Monday, 26 December 2016

Doctor Who: The Return of Doctor Mysterio

Underwhelming.


So that was apparently what we’ve all been waiting for since last Christmas. A slow paced, over talky piece that takes the premise of merging Doctor Who with a classic comic book narrative and makes it really…boring.

I spent the entire episode waiting for something to happen. The ending payoff isn’t worth the time and the subplot involving the Doctor and River Song only seems to come into play randomly at the end to give him a reason to leave.

Anyway, the plot:

Following the events of The Husbands of River Song, the Doctor is building some strange machine in New York in an effort to repair all the damage to time there that he caused at some point. During this, he accidentally gives a child super powers and then makes him promise never to use them.

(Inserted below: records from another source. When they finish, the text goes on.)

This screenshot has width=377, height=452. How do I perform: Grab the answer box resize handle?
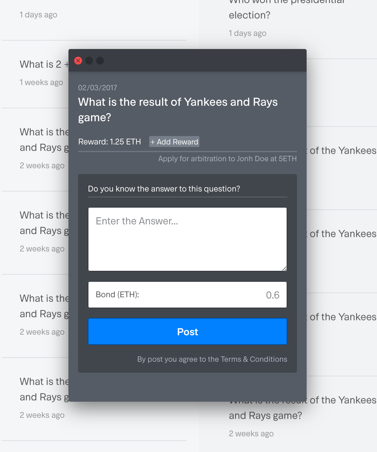pos(284,269)
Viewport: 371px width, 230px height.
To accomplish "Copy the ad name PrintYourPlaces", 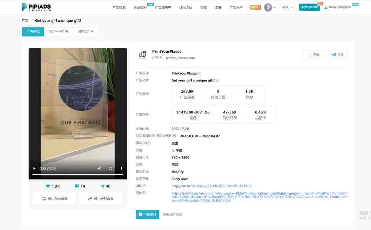I will [x=200, y=74].
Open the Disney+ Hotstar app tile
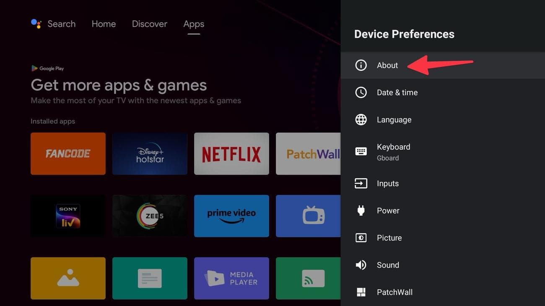The image size is (545, 306). click(x=150, y=153)
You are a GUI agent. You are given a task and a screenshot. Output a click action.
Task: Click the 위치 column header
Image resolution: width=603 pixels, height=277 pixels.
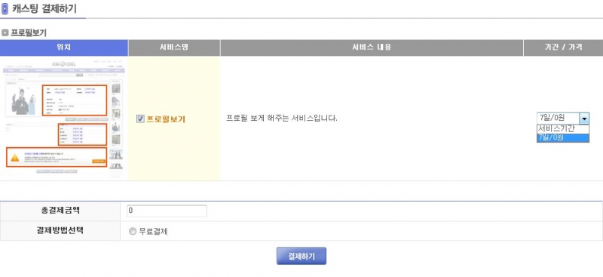pyautogui.click(x=64, y=48)
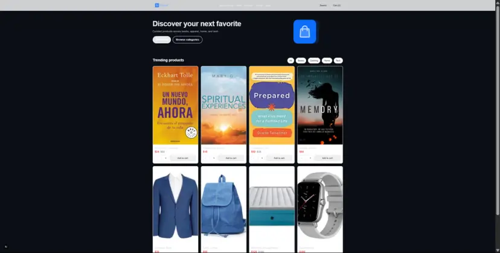Select the Home filter pill
Image resolution: width=500 pixels, height=253 pixels.
click(x=327, y=60)
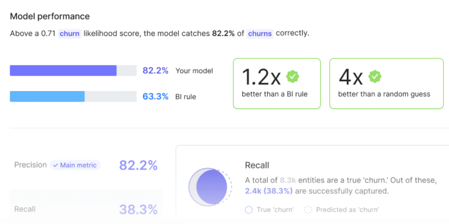
Task: Click the 63.3% BI rule percentage
Action: 155,97
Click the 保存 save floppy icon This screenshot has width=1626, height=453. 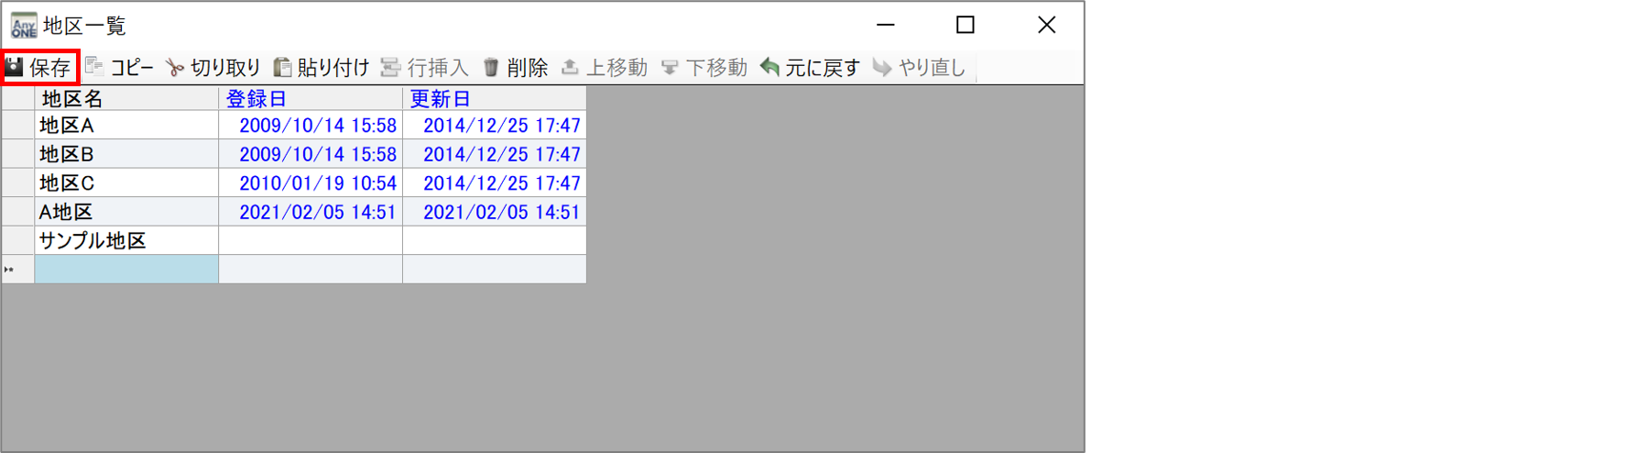15,67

The way that this sequence is edited, cutting from past to present, is really jarring and also over explains The Ghost. It’s the same mistake that Man of Steel made; overdoing the hero’s back-story. We didn’t need to see him at high school; we didn’t need to see more than one scene of him accidentally flying. The sequence also shows the Doctor periodically checking up on him, so how is this the ‘return’ of Doctor Mysterio? It’s more like the ‘regularly scheduled visit’ of Doctor Mysterio.

The body-snatching villains are also woefully underdeveloped. They want to take over the world…That’s it. Oh and they’re going to use a plan that the Siltheen already used to convince the world leaders to surrender control. Of course, by the point that you get to their explanation, you’re so bored that it doesn’t really raise any excitement. The intense focus on Hank’s (The Ghost’s) love life and super hero career tells you that the villains aren’t really a threat.

The cast are all doing their best with what’s being given to them, but they’ve literally got nothing to say. Matt Lucas, for example, reprises his role as Nardole, but doesn’t seem to have anything to do. It seems like he was just there as he was vaguely popular in the last Christmas episode.

I’m honestly getting bored writing about this episode now. I can’t see how they could spend so long on it and only come up with this.

I could go on and analyse the comic book references and in jokes, but there’s really no point.


It’s not very good; if you haven’t seen it, I wouldn’t bother.